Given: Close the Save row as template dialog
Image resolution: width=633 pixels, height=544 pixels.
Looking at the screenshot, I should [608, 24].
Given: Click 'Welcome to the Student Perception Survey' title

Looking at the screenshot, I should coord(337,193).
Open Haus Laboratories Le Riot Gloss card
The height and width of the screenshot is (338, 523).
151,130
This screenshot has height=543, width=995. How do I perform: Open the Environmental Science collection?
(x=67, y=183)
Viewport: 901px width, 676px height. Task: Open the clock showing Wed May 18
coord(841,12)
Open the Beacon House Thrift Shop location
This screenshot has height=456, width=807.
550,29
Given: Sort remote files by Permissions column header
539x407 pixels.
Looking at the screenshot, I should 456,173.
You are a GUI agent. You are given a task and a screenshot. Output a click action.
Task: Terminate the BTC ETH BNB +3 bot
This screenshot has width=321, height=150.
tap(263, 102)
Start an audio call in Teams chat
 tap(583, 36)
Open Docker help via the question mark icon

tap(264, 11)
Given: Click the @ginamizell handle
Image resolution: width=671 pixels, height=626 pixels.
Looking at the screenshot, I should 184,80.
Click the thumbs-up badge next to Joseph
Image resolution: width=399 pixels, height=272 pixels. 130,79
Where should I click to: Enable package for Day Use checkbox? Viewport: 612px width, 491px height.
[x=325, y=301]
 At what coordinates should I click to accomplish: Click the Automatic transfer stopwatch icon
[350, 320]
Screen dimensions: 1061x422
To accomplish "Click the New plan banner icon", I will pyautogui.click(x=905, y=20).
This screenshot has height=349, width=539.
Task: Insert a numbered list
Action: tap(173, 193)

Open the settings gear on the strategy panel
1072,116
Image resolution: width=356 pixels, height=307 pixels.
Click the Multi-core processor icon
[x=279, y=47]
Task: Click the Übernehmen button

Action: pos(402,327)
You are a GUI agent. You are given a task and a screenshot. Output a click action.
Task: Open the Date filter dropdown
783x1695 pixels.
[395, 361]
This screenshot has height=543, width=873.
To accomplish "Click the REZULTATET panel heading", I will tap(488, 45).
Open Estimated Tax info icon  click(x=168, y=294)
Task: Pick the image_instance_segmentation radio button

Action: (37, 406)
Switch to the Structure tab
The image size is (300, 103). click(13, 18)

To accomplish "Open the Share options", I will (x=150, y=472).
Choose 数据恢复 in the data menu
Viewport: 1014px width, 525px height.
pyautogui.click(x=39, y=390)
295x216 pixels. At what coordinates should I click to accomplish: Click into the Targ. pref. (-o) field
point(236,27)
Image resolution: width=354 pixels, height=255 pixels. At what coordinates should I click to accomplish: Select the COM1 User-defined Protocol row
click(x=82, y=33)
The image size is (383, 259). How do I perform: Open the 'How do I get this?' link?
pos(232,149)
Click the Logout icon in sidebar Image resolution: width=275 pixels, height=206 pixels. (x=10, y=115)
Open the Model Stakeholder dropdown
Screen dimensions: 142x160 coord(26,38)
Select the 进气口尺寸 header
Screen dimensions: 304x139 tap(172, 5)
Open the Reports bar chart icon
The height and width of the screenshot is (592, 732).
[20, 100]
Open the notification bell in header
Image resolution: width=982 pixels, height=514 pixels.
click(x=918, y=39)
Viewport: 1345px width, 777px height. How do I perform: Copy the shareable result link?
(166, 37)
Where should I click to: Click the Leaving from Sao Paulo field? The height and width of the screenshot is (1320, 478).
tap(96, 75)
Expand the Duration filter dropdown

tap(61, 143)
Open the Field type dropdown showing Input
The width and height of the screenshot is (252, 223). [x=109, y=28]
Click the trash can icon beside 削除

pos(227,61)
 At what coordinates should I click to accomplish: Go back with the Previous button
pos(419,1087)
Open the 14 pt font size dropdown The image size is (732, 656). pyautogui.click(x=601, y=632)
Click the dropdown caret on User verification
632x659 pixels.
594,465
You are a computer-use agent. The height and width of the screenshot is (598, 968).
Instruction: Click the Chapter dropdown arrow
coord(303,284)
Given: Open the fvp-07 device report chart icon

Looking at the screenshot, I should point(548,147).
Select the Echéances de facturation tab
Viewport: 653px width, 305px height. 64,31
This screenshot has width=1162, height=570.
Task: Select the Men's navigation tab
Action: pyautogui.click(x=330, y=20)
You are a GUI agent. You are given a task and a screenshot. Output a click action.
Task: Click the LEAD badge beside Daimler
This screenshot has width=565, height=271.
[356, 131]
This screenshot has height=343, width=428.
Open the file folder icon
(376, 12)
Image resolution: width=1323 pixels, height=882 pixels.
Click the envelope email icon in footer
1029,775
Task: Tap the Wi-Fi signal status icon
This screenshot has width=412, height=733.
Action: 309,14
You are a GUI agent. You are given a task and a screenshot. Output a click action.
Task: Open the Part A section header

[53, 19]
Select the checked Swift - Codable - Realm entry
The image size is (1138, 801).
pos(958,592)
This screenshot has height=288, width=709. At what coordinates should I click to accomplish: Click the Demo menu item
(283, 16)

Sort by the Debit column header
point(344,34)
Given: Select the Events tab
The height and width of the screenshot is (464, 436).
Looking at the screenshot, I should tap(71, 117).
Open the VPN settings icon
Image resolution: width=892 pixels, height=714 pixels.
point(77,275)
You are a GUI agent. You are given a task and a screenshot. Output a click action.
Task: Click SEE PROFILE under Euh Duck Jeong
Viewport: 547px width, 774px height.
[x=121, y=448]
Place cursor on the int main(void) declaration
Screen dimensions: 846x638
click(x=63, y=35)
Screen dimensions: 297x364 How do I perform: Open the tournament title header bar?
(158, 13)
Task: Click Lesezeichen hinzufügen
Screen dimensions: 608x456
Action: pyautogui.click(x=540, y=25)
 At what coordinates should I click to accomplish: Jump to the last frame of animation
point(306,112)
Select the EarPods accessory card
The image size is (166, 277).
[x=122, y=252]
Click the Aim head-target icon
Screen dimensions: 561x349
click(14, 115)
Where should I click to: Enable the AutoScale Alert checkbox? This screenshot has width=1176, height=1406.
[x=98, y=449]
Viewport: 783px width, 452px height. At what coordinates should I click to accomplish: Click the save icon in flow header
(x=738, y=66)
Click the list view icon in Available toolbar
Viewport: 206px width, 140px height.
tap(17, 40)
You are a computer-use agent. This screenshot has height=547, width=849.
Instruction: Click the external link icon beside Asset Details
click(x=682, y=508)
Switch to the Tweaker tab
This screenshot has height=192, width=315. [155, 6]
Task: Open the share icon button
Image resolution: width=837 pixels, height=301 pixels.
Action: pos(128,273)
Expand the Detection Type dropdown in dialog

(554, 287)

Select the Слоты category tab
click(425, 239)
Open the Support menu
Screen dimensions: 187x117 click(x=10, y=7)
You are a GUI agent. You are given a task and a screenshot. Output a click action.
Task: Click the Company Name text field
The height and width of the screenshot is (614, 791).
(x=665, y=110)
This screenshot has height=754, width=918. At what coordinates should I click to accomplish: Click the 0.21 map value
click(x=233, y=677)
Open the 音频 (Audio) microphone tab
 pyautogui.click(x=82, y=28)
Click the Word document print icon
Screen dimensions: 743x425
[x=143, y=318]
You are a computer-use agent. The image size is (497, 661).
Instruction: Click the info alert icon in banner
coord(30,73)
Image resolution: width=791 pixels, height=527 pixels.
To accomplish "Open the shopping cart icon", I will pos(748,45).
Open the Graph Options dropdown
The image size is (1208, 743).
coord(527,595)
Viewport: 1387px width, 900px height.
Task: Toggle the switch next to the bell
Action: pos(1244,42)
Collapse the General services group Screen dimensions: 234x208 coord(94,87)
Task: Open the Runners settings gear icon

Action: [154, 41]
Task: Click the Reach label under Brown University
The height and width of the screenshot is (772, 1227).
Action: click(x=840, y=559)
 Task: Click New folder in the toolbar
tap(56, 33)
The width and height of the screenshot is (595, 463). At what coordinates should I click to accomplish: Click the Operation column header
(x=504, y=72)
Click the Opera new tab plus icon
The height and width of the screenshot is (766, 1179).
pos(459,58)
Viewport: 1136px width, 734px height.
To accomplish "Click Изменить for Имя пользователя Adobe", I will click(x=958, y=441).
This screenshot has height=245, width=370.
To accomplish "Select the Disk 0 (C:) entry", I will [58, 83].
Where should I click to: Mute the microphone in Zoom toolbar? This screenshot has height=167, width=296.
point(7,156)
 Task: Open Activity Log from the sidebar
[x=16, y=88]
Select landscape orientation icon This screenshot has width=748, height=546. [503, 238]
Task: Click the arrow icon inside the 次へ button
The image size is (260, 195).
════════════════════
-- Directions for this task --
Among the records, find each line where the word "under" occurs, and copy it.

-- Solution to this exercise --
Task: Click SEE PROFILE under Euh Duck Jeong
Task: Click the Reach label under Brown University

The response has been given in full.